Arathorn, no disrespect, but you adding things we did not put in the MP free model. The worker pool is either built like in days of old(Civ3), or automatically created based on the factors I have listed before. Even in the non-Civ3 model, workers would still be constratined somewhat by existting infrastructure related to movment. You are in the minority if you don't like the mouse. The allocation of workers is automatic sense you either build them or they exist. Movement is handled by the computer so a player can't use it as another advantage. We propose to eliminate a tedious skill that has nothing to do with Macro strategy.

My question is this: Is your arguement that movement point strategy is a legitimate strategy and skill that a player should be rewarded for? I say that players should be rewarded for their improvement planning, not execution. Civ should theorhetically be a game of planning.
 
Arathorn, no disrespect, but you adding things we did not put in the MP free model.

What did I add? I tried hard to base all my complaints on things I've read in this thread.

There's been a lot of talk of adding and subtracting from the worker pool, using buttons outside the city screen to change the worker count/city or of making them equivalent to specialists. Those are all trade-offs vs. working squares in the city, which is a major concern.

Maybe I need to read it again. Or can somebody explain to me exactly how many worker points are in the worker pool and how those are assigned?

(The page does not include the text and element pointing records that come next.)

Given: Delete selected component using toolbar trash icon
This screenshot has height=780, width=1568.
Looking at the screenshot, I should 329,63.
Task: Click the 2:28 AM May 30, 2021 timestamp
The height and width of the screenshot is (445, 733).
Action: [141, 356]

And/or how the worker points are divided up among different tasks?

Arathorn
 
the question I still have is why we differentiate at all between workers and those farmer types in the cities.

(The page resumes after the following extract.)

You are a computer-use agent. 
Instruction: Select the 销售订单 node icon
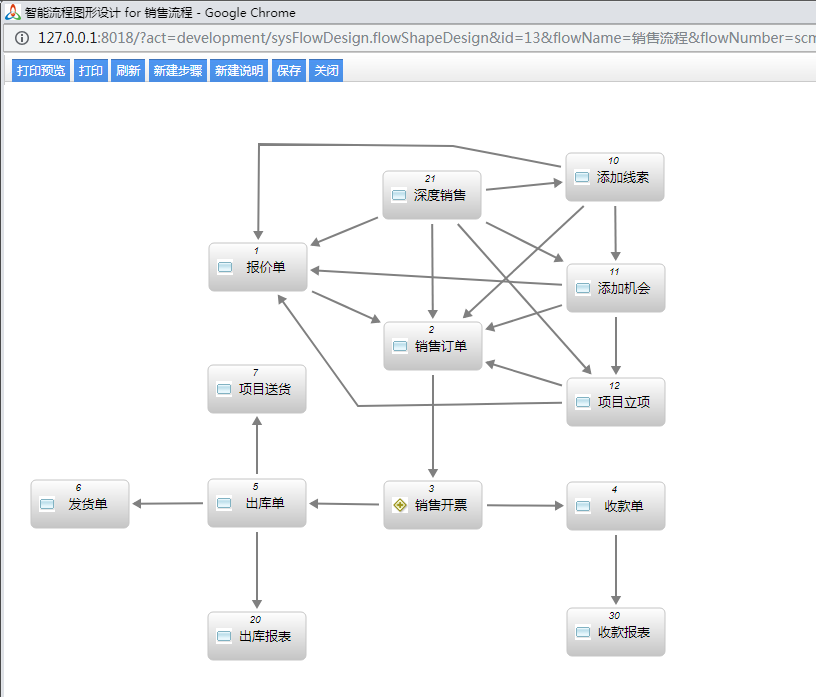[x=400, y=346]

I think if you just got rid of the concept of city radius, and had efficency drop off exponentially with *movement points away from nearest city* you'd only need one concept for the two of them.

the efficincy concept makes a lot more sense than culture radius, this way a tile belongs to whoever can access it most easily making road networks very important
I really don't see the difference between a farmer and a worker building irrigation in that same square.

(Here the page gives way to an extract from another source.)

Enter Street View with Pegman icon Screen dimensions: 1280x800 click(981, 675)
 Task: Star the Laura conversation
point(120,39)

specialists would stay at the city center, and anyone there could be captured with the city but you could also capture workers out in the field. this could lead to mass migrations when city centers are captured and workers start flowing to nearby cities.

you wouldn't even need a setteler unit anymore, just have the town center as an improvement that takes at least two workers to build

a huge change but worth it.

the only good copies are the ones that show up the absurdaties of bad orrigionals - la Rochefoucauld

of course that doesn't change the micromanagement problem..
who was it that said on here a while ago that micromanagement isn't an AI but an interface problem. I think that's what's missing here.

either system would benifit from a better interface.
for example: public works/civil engineering plans: a little tab on the side that would when clicked show the overlay of all planned terrain improvements that you have ordered, which you paintd onto the overlay. you could divide in into several layers, either based on inportance, location or different groups of workers. automated workers would try to get the most (turns or work)*(priority of that work) done as possible. I think you could work that out with a modified pathfinding algorythm.

this way workers aren't doing whatever the AI programmer thought best but whatever you think is best given the current situation.

and the reason I don't think players should be rewarded for spending hours making the same decisions over and over is that the better player isn't the one who is patient(stubborn) enough to carry out the plan but the one who actually thought it up. If they'd let us mod the AI that point would soon become plainly obvious.
 
In perfect conditions, yes. I agree.
However, I started to respect the mouse when I was in hospital, barely able to move at all, and I had a Notebook (no numeric keyboard).
I played only CIV3 because it doesn't require keyboard at all (move with clik-and-hold etc.)